Le désengagement policier, ou depolicing, est une abstention de la part du policier d'intervenir dans certaines situations pour éviter des répercussions, même quand la loi lui permet d’agir.

Le risque de recevoir une plainte en déontologie ou de faire l’objet d’une poursuite civile ou d’une enquête du Bureau des enquêtes indépendantes est au cœur des préoccupations des policiers consultés. « On peut être accusé au criminel pour avoir fait notre travail », estime un participant, selon le témoignage fourni par la chercheuse Camille Faubert.

La peur d’être filmé ou médiatisé et de faire le tour des réseaux est omniprésente, et crée un contexte propice au désengagement aux yeux des policiers, renchérit l’experte.

De nombreux participants craignent d’être accusés de profilage racial.

« Ces états d’esprit se traduiraient par une baisse des efforts et de l’implication au travail, l’hésitation à intervenir qui mène parfois à ne pas intervenir du tout et parfois à regarder à gauche quand ça se passe à droite », explique la chercheuse.

Conséquences diverses

Les conséquences rapportées par les 186 participants à l’étude sont diverses : démotivation, découragement, baisse d’attachement et d’intérêt envers la profession, démobilisation ou encore indifférence.

« Il y a une petite voix dans ma tête qui me dit que je vais être dans le pétrin », a confié un policier au cours de la recherche.

Parmi les policiers qui ont pris part à l’étude, 21 ont été sélectionnés au hasard pour des entrevues.

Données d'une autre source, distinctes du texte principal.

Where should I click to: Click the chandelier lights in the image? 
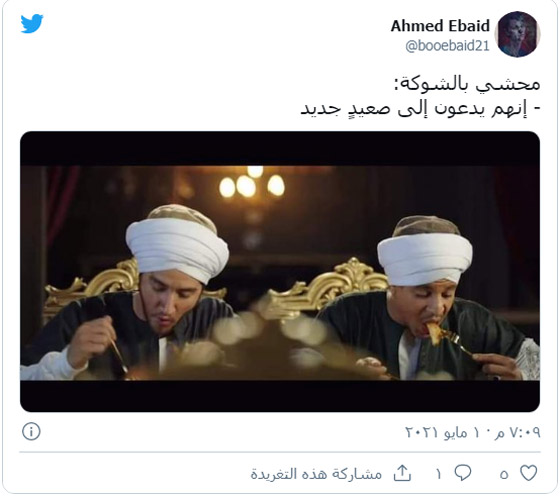coord(252,184)
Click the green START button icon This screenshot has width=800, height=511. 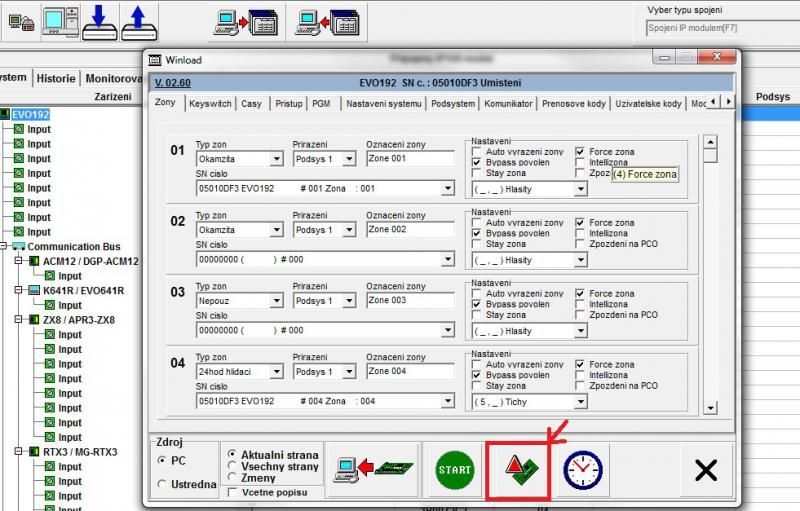[x=454, y=469]
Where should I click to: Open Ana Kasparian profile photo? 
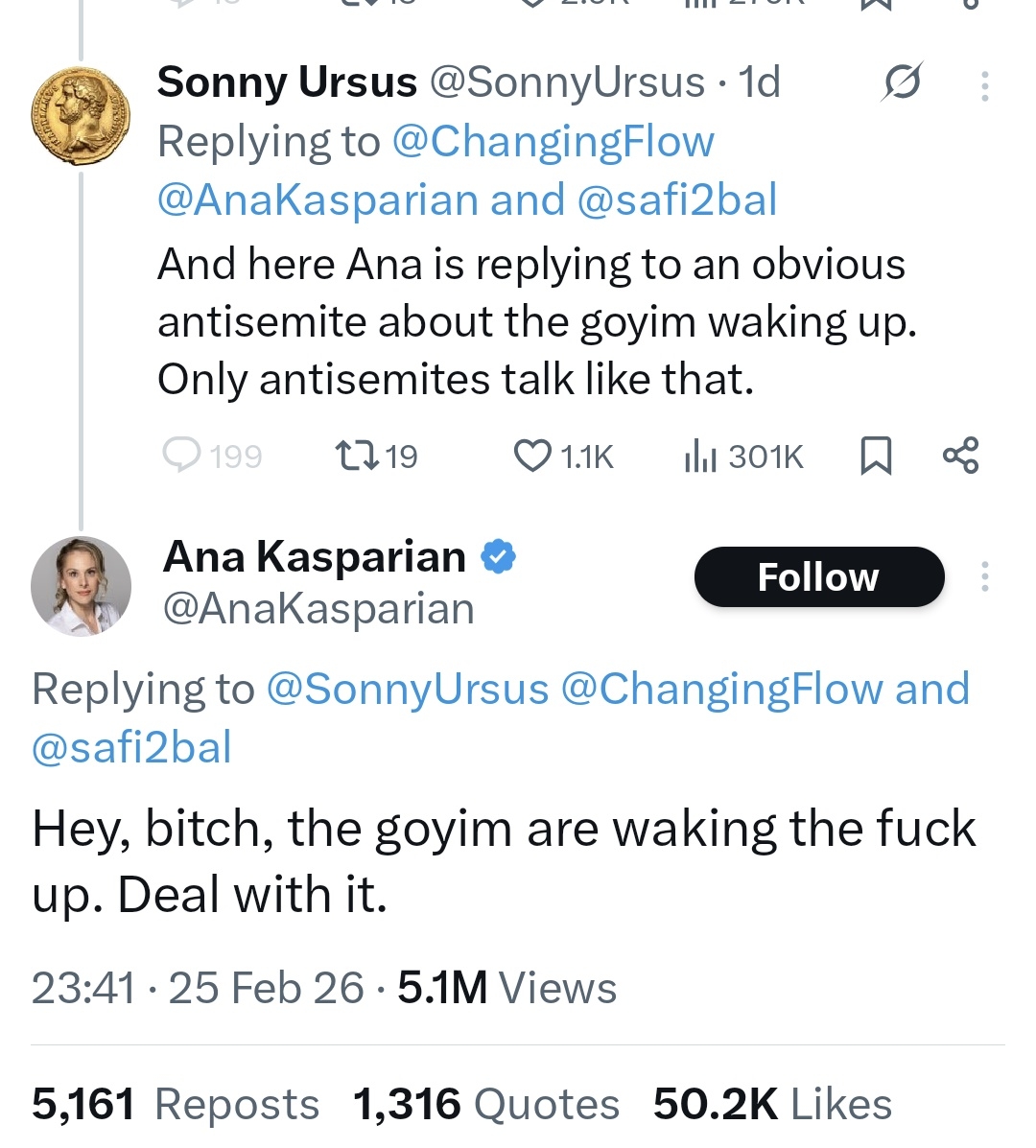pyautogui.click(x=81, y=586)
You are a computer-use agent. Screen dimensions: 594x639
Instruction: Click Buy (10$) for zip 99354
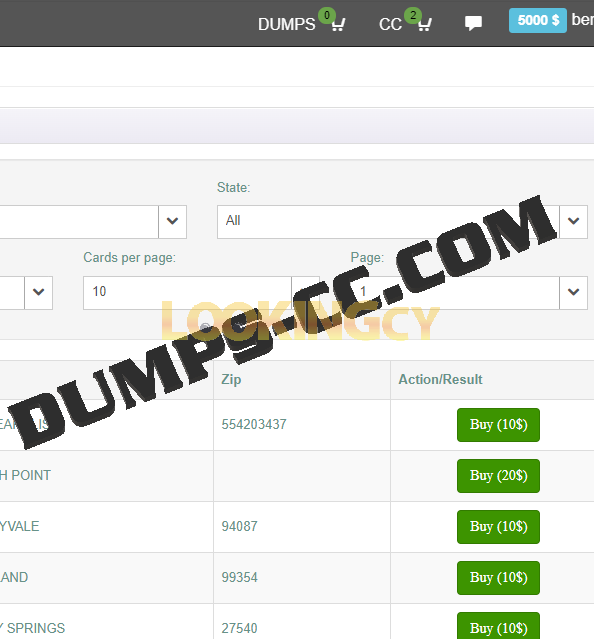(498, 578)
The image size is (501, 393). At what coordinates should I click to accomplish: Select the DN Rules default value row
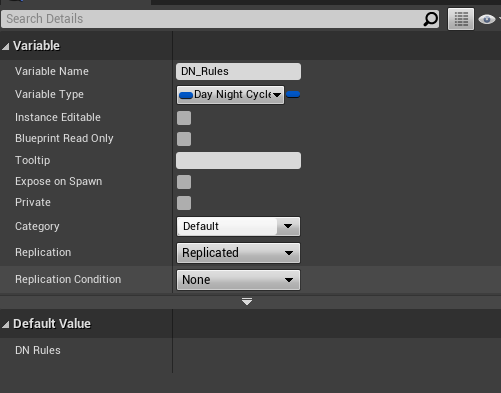[250, 351]
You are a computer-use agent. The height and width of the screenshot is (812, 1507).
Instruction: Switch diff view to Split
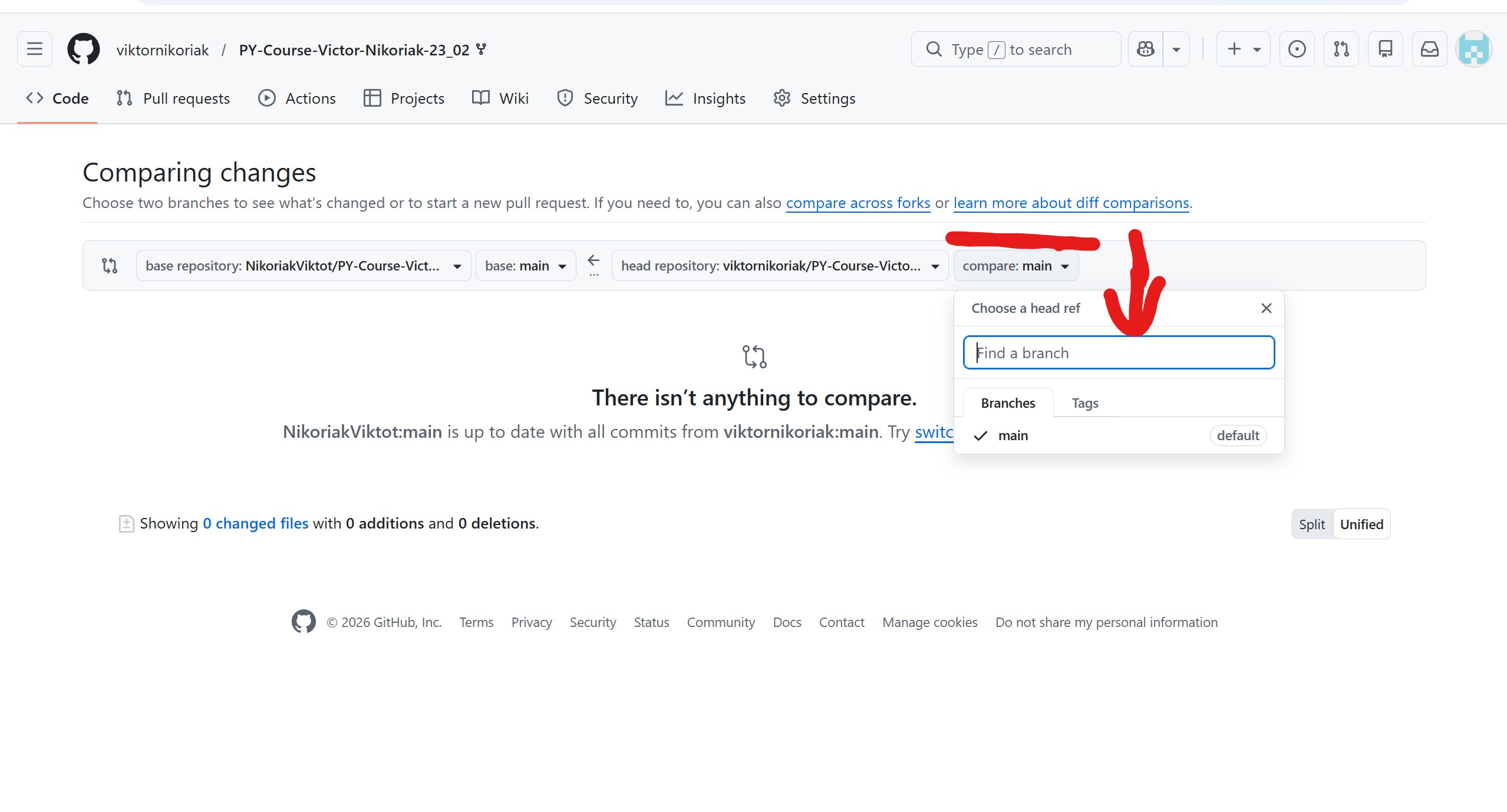(x=1312, y=524)
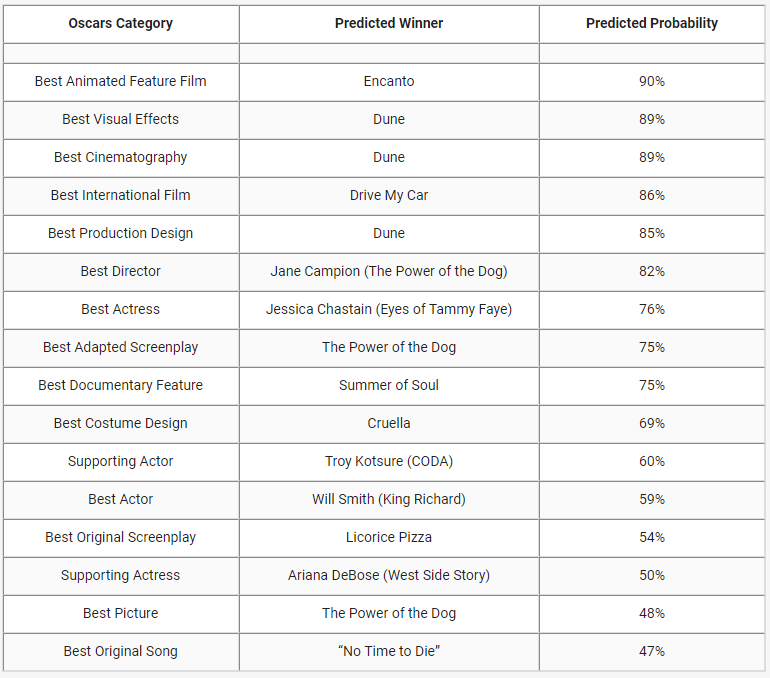This screenshot has width=770, height=678.
Task: Click Will Smith (King Richard) cell
Action: [389, 499]
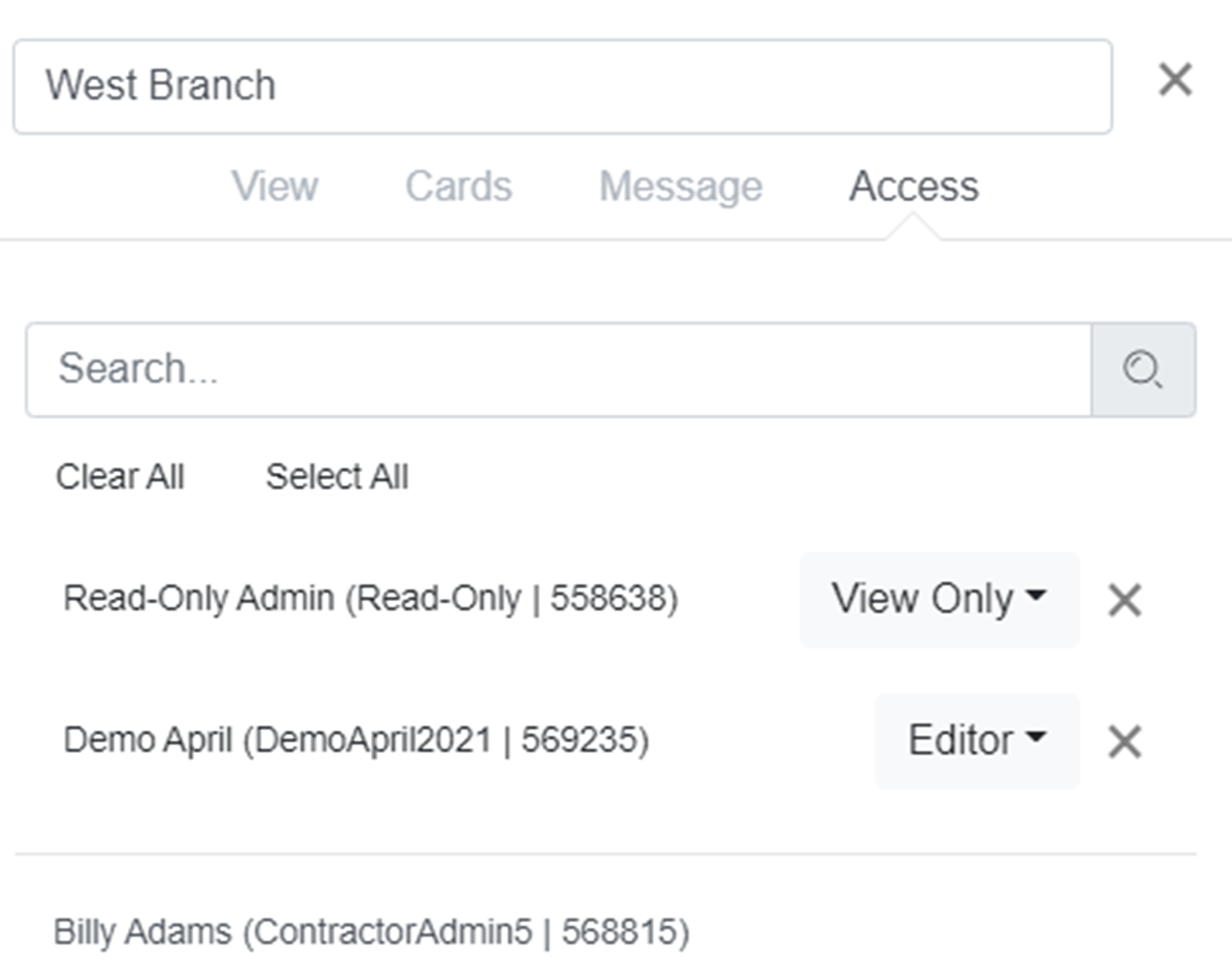Click the Select All link
Viewport: 1232px width, 978px height.
pos(337,477)
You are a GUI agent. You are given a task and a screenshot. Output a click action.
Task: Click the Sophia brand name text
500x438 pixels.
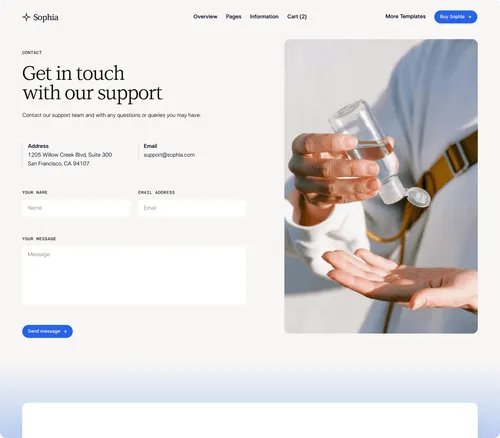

Les agents disent faire face aux critiques du public et à la méconnaissance du métier de policier, mais aussi à un manque de soutien organisationnel.

Le « sensationnalisme médiatique » et la perception du sentiment d’injustice ont aussi été évoqués.

L’ENPQ entend offrir des formations de sensibilisation à l’existence du phénomène. On vise à mettre en place des stratégies de prévention et à développer une approche de soutien aux gestionnaires.